A Colorado federal court has handed down a landmark ruling against a streamer who openly defied Nintendo’s copyright enforcement efforts, awarding the gaming giant $17,500 in damages and establishing significant legal precedent for combating digital piracy. The case marks a pivotal moment in Nintendo’s broader campaign to enforce its intellectual property rights against streamers, emulator developers, and ROM distributors.
Streamer’s Defiance Meets Legal Consequence

Jesse Keighin, known online as “EveryGameGuru,” repeatedly livestreamed pirated versions of Nintendo games before their official release, conducting over 50 unauthorized streams since 2022. Among the titles he streamed were Mario & Luigi: Brothership and The Legend of Zelda: Echoes of Wisdom, both leaked and broadcast before their launch dates.
Despite Nintendo’s repeated enforcement efforts—including multiple takedown notices on platforms like YouTube, Twitch, and Kick—Keighin continued his activities with escalating defiance. In October 2024, after his channels faced removal due to copyright strikes, Keighin sent Nintendo a letter boasting that he had “a thousand burner channels” to stream from and could continue “all day.” He provided his audience with direct links to emulators like Yuzu and Ryujinx, as well as cryptographic keys needed to decrypt Nintendo’s games, actively encouraging others to bypass Nintendo’s technological protections.

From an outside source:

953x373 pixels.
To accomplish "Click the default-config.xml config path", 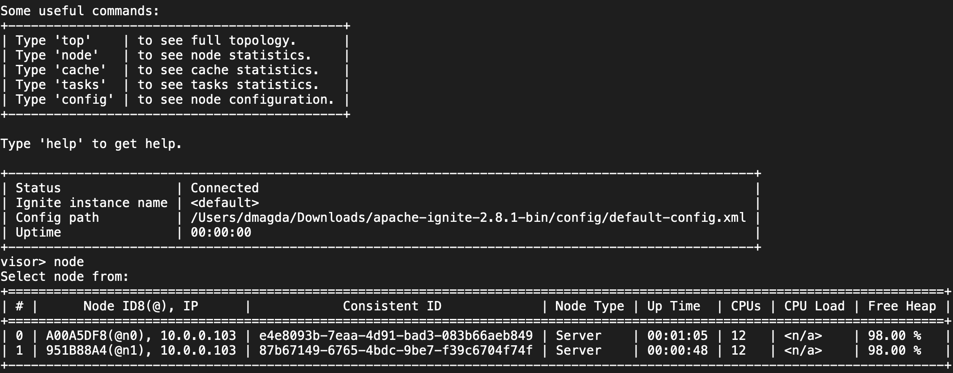I will 468,218.
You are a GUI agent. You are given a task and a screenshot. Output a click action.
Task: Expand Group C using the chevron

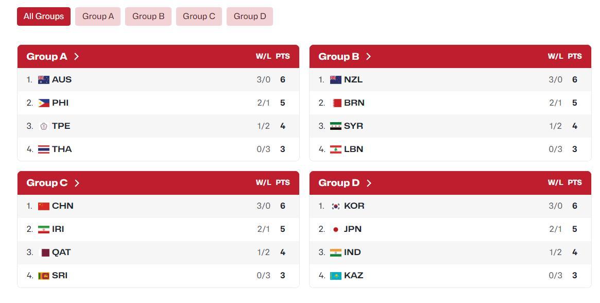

When Nintendo filed suit in November 2024, Keighin ignored court proceedings entirely. By failing to respond to the complaint by the deadline, a default judgment was entered against him on March 26, 2025. On October 29, 2025, U.S. District Judge Gordon P. Gallagher formalized the ruling, finding Keighin liable for copyright infringement and trafficking in circumvention devices.
A Historic Judgment

Judge Gallagher’s ruling awarded Nintendo $17,500 in damages—$10,000 for streaming Paper Mario: The Thousand-Year Door and $7,500 for additional violations related to circumvention of Nintendo’s anti-piracy security measures. Notably, Nintendo’s motion indicated the company could have sought substantially more; by defaulting and failing to contest the claims, Keighin technically conceded liability for all ten games Nintendo had listed in its complaint, potentially opening the door to damages of at least $100,000 ($10,000 per game).

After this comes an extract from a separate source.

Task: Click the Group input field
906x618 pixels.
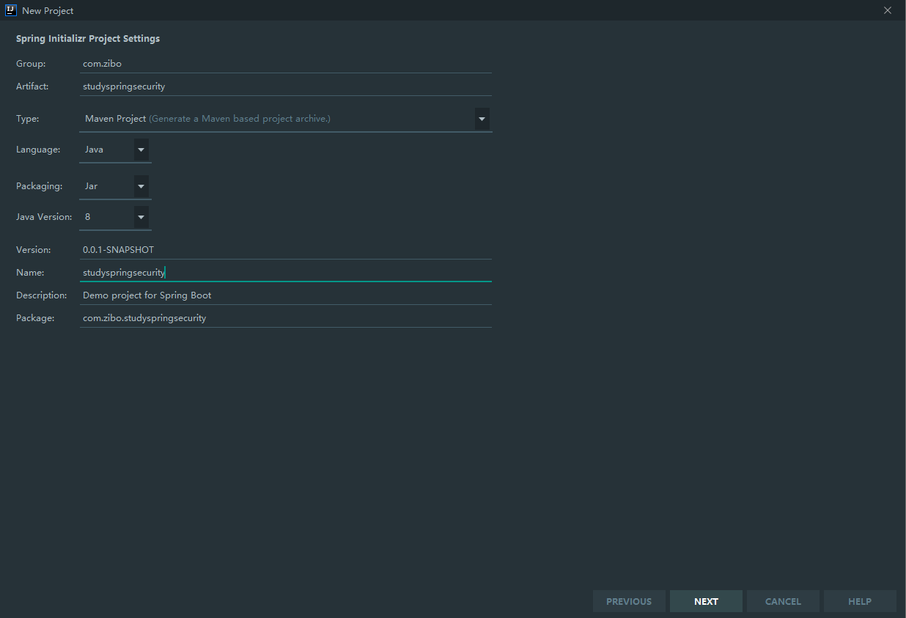Action: coord(286,64)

The court also granted Nintendo a permanent injunction against Keighin, prohibiting him from infringing Nintendo’s copyrighted works through streaming, trafficking in Nintendo Switch emulators or circumvention devices, and distributing cryptographic keys or software designed to circumvent Nintendo’s technological protective measures. Violations of the injunction could result in contempt of court charges, additional fines, and possible jail time.

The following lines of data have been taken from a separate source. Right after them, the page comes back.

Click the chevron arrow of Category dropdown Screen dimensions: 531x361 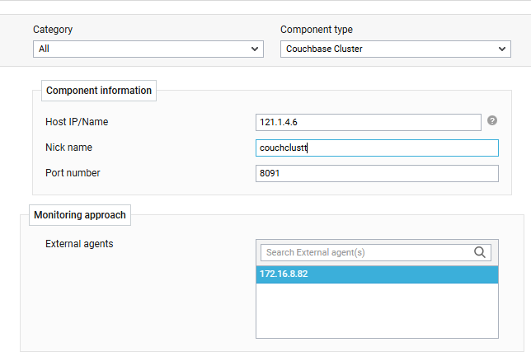pyautogui.click(x=255, y=49)
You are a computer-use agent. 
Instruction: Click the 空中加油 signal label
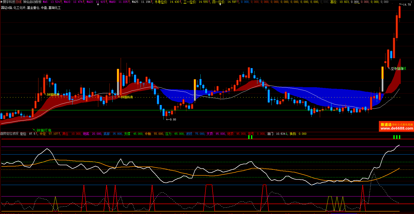398,69
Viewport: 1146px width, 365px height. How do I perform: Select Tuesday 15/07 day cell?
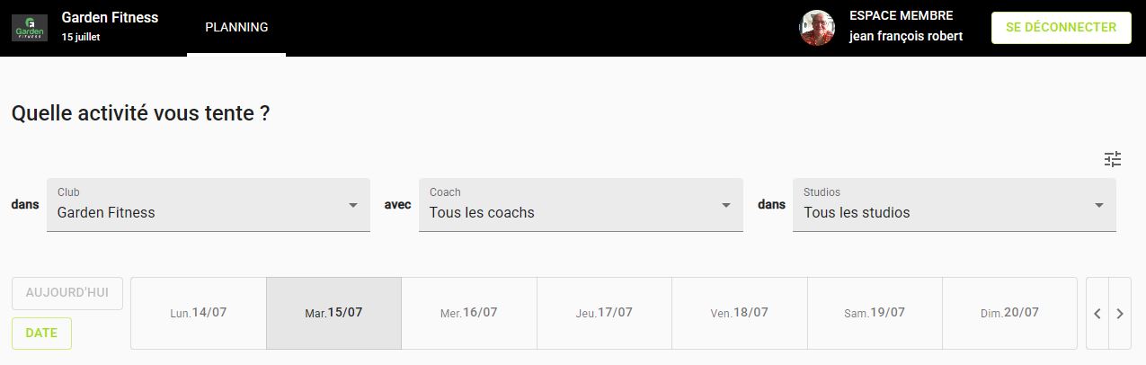pyautogui.click(x=333, y=313)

However, the court did not grant all of Nintendo’s requests. Magistrate Judge Scott T. Varholak, who reviewed Nintendo’s preliminary motion, acknowledged that the emulators and decryption tools Keighin shared are widely available online and were not created by him. The court rejected Nintendo’s request that Keighin “destroy all circumvention devices,” finding the demand “unclear” and “unreasonable” given that such software exists in the public domain. Nintendo’s attempt to extend the injunction to unnamed “third parties” was also denied due to lack of specificity regarding which parties should be bound by the order.
By focusing the injunction on Keighin’s specific infringing conduct—streaming copyrighted content and trafficking in circumvention tools—rather than attempting to erase public tools or extend restrictions broadly, the court balanced Nintendo’s enforcement interests with practical legal realities. Legal experts note this approach reflects a strategic shift: rather than targeting the availability of emulation software itself, enforcement now focuses on holding individual users accountable for copyright infringement and circumvention trafficking.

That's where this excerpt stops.